Поначалу он встал в контры и решил доказать, что тоже так может. Мол, видали мы и покруче. Но через несколько дней по случаю праздничного события у него случился очередной, но вполне предсказуемый срыв. И Люба... нет, она к нему не присоединилась. Она разозлились на мужа и, в том числе, назло уже ему продолжила оставаться трезвой.

Ей было сложно выносить его пьяное поведение. Муж ‘раскачивал лодку’, стал напиваться сильнее, делал это в неподходящих ситуациях, очень некрасиво и агрессивно себя вести. Как будто, проверял на прочность силу намерения Любы. Это поднимало градус эмоционального напряжения, делая ее и без того непростую трезвость совсем невыносимой. Один раз обстановка в доме была настолько сложной, что Люба даже уехала на несколько дней из дома. Но на провокации не велась и держалась.

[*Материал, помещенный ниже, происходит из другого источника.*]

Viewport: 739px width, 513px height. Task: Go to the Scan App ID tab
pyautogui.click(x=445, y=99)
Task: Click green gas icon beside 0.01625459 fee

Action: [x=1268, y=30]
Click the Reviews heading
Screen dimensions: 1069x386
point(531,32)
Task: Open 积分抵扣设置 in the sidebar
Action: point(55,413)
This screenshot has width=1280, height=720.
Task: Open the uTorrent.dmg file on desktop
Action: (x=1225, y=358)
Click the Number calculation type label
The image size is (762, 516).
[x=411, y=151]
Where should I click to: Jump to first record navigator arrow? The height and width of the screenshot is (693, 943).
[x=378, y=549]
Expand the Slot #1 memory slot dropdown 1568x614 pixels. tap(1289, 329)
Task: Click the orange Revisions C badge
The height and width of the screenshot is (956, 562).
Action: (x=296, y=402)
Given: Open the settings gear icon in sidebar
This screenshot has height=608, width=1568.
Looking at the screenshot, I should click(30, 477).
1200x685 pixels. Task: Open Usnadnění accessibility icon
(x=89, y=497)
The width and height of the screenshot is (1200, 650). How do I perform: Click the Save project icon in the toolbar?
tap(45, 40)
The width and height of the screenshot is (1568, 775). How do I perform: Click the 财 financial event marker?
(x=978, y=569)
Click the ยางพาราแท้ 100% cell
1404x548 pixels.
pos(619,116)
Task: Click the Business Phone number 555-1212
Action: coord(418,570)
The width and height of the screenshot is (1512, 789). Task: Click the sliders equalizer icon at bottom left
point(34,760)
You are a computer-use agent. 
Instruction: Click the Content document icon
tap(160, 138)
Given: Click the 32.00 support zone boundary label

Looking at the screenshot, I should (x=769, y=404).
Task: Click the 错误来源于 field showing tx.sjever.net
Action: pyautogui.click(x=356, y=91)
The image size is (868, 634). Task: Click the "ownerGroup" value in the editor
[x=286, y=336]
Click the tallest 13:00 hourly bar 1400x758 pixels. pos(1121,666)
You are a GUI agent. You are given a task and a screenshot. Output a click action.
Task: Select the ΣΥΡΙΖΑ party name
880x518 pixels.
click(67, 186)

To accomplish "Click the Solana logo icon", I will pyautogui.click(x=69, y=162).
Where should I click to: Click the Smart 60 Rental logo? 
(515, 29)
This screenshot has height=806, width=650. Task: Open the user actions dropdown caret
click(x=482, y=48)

Муж, как будто, оставался равнодушен к ее страданиям и протрезвев вел себя как ни в чем ни бывало. И, похоже, перестрадав этот период, где-то здесь и была переломная точка, после которой испытания трезвости стали даваться Любе уже легче. И все пошло по накатанной. Но это было только начало чудесного преображения…

Максим собрался на группу. Имея ввиду серьезные и обоснованные опасения, что он не выдержит повышающегося ‘лечебного’ напряжения, мы сомневались, брать ли его. Но услышав об этом формате, он и его родные сильно воодушевились и начали нас уговаривать. Максим клятвенно пообещал, что выдержит. Про риски они и слышать ничего не хотели, надеялись на хорошее. И мы с ко-терапевтом взяли его.

На первую встречу он пришёл трезвым и мы немного расслабились, расценив, что у нас была ложная тревога. И начали просто вести группу, как обычно. И так слишком много о нем думали и обсуждали его, гораздо больше, чем о других участниках. А это недопустимо и некорректно с позиции интересов других клиентов. И мы занялись всеми поровну, как и положено.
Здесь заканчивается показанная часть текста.